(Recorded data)

--

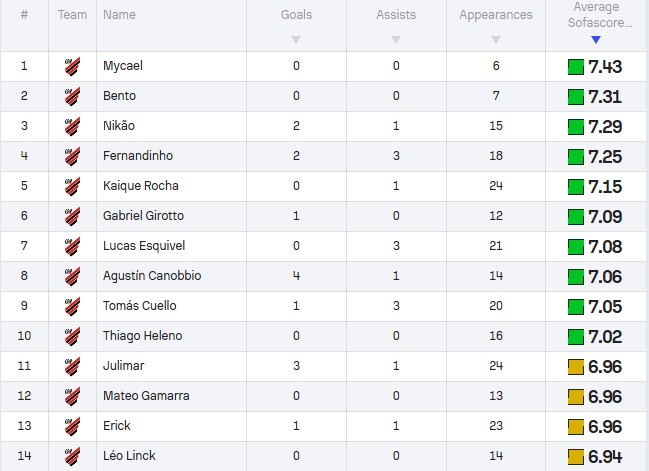Viewport: 649px width, 471px height.
Task: Select the club badge next to Agustín Canobbio
Action: point(72,276)
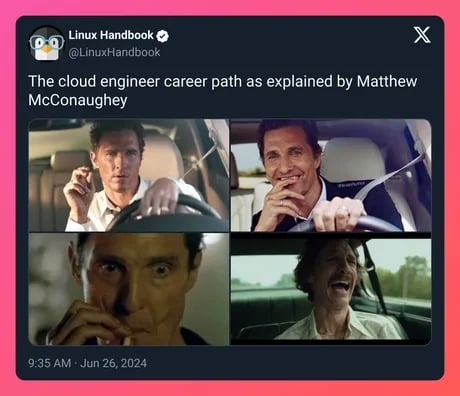Click the word Matthew in the tweet
Image resolution: width=460 pixels, height=396 pixels.
[x=387, y=81]
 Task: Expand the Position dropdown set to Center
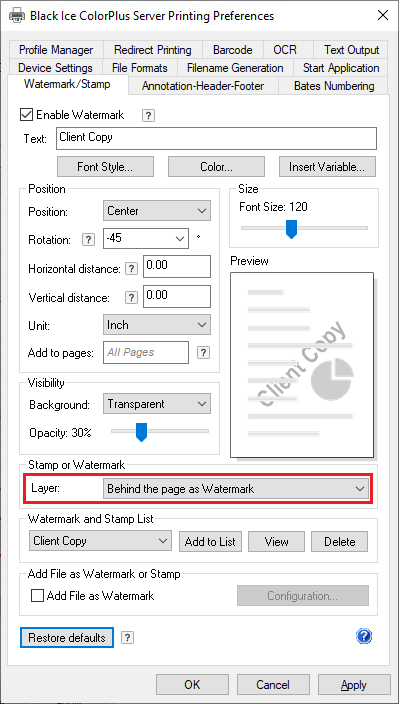(157, 211)
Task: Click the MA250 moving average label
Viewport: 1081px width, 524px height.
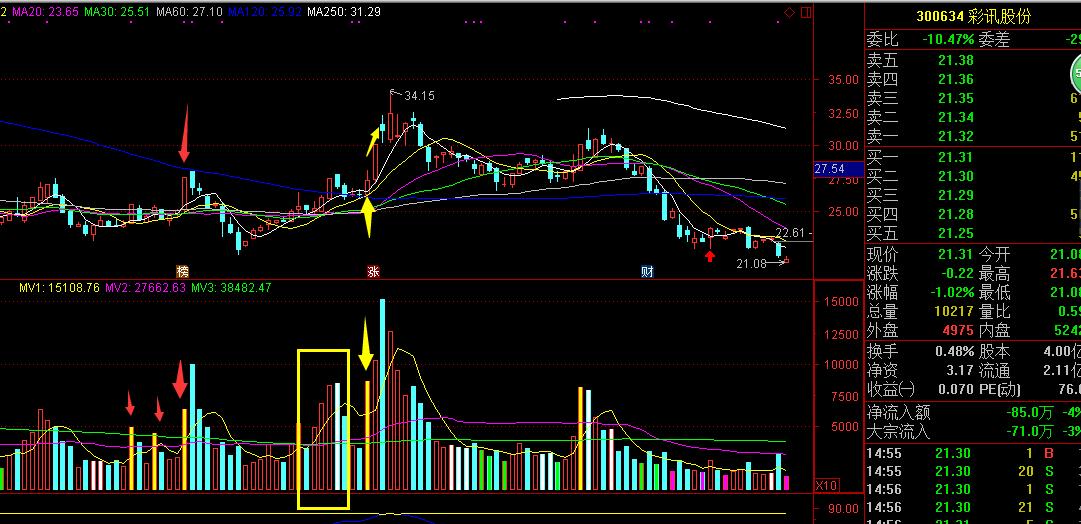Action: tap(343, 12)
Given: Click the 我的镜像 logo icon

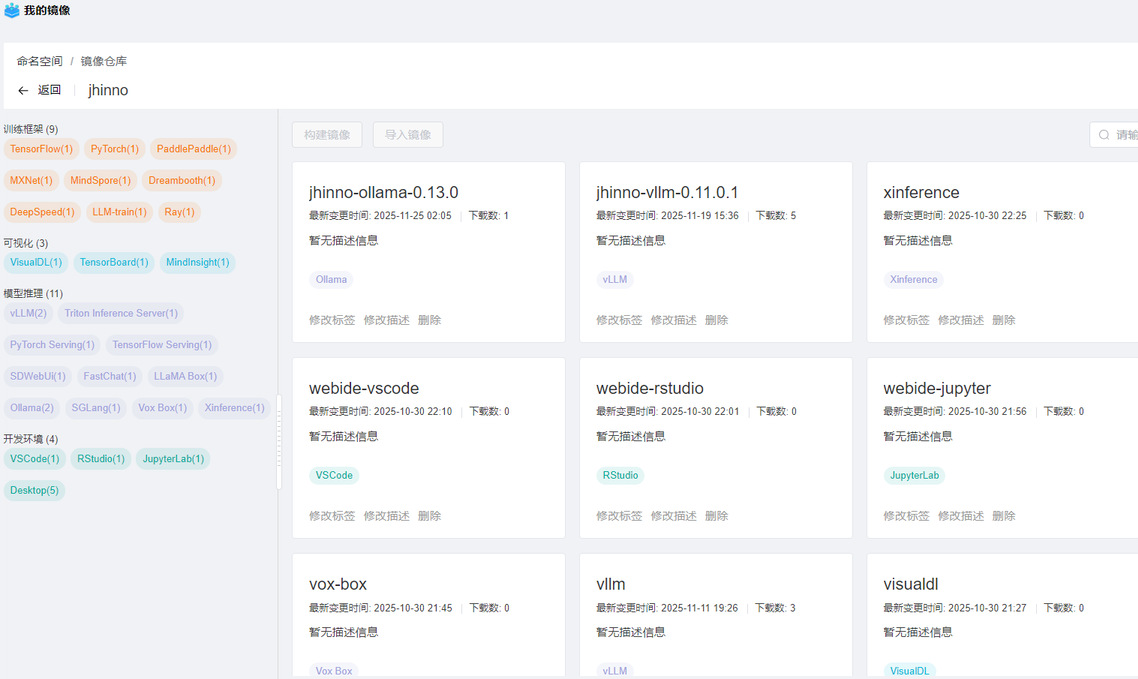Looking at the screenshot, I should (x=12, y=11).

--

● **Exercise details**: Set down exactly, from the line that contains "Task: Click the MA250 moving average label" through the last line of the data, each line as it stands, and leave the pictures out.

● **Answer below**:
Task: Click the MA250 moving average label
Viewport: 1081px width, 524px height.
Action: tap(343, 12)
Given: Click the 我的镜像 logo icon

Looking at the screenshot, I should (x=12, y=11).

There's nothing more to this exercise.